Text passage:
=== Section Start ===
8. Changes to Payments

a. In calculating the Rentals payable under this Agreement we have assumed that during the period of this Agreement tax law or practice, the standard rate of corporation tax and the rate or availability of capital allowances will remain the same as applicable at the date of our acceptance. If during the period of this Agreement there are any changes to tax law or practice, the standard rate of corporation tax or the rate or availability of capital allowances which decrease our after tax rate of return we may, at our discretion, increase the Rentals to preserve our after tax return provided we give you seven days’ prior written notice of the change in Rentals.

b. If when you entered into this Agreement you agreed to pay by direct debit and if you change your method of payment to payment on receipt of invoice, we will increase the Rentals payable by 3% to cover the additional administration costs.

9. Early Termination by You

You may put an end to this Agreement at any time by giving us three months’ written notice that you wish to do so, and by paying us a sum calculated in accordance with the provisions of clause 11a immediately upon termination. On receipt of this sum by us this Agreement will be cancelled. Upon termination of this Agreement pursuant to this clause 9 you must return the Equipment as provided in clause 12.

10. Default

a. If you (or any of your partners) or anyone who guaranteed the Agreement:

  • (i) fail to pay any Rental or any other sum due under this Agreement or any other agreement with us within 3 days of our demanding payment or;
  • (ii) do not keep to any of the terms of this Agreement or any other agreement with us after we have given not less than 10 days to remedy the breach, if we think that the breach is remediable; or
  • (iii) make any statement, representation or warranty under or in relation to this Agreement or any other agreement with us which is or becomes materially incorrect; or
  • (iv) are subject to a change in voting control in respect of yourself or any holding company which controls you or a material part of your assets is transferred to another party; or
  • (v) are in material breach of any other agreement with us or are unable to meet your debts as they fall due; or
  • (vi) enter into an arrangement with your creditors, are subject to insolvency proceedings or enter liquidation or have a receiver, administrative receiver or administrator appointed or any steps are taken by any person to appoint any of the aforesaid, or you stop trading; or
  • (vii) being an individual have a petition for a bankruptcy order; for sequestration made against you; die; are subject to an order for the administration of your estate; become apparently insolvent; grant a trust deed for the benefit of your creditors or enter into any composition contract with your creditors;
  • (viii) being a partnership, are dissolved or have a judicial factor appointed to you or any of your partners become subject to any of the events set out in paragraph (vii) above;
  • (ix) there is a change in your ownership, control or financial position which we consider to be material; or
  • (x) the Equipment is lost, stolen, destroyed or damaged beyond economic repair (in our opinion or that of the insurer), then in every such case an “event of default” will be deemed to have occurred.
=== Section End ===
Data excerpt:
=== Section Start ===
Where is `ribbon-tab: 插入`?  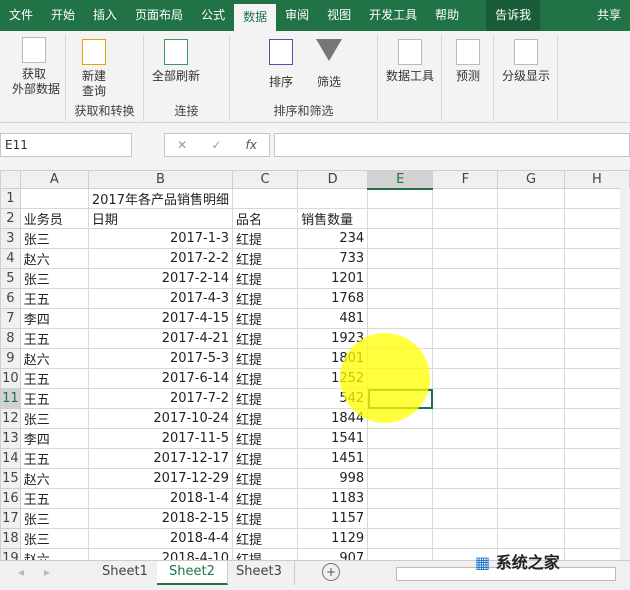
=== Section End ===
Exercise description: Take the equipment rental agreement above further, writing on from its final sentence.

Answer below:
b. On the occurrence of an event of default we may (after giving you any notice required by law) by notice in writing to you immediately or at any time afterwards end your right to hire the Equipment without affecting the duties and liabilities you had with us at the time. You will no longer have the right to use or keep the Equipment and you must return it to us in accordance with clause 12.

c. Our right to terminate the hiring will not be prejudiced by us accepting Rentals subsequent to the occurrence of an event of default.

11. What you must pay if you stop hiring the Equipment

a. If we end your right to hire the Equipment under clause 10 or if you settle the Agreement under clause 9 you must in addition to any amounts due hereunder, pay us by way of compensation an amount equal to the rest of the Rentals which you would (in the absence of any early termination) have paid over the full Minimum Period less a 3% yearly discount for each Rental from the due date for payment to the date of termination to reflect early receipt. In respect of most of the payment of such amount will be equal to the loss we have suffered and will not affect our rights to claim damages.

b. On the ending of the hiring under clause 10 and when the Equipment is re-delivered to us we will use reasonable endeavours to sell the Equipment and will apply the net sale proceeds (if any) excluding VAT and after deducting any selling costs against any sums which you owe us under this Agreement.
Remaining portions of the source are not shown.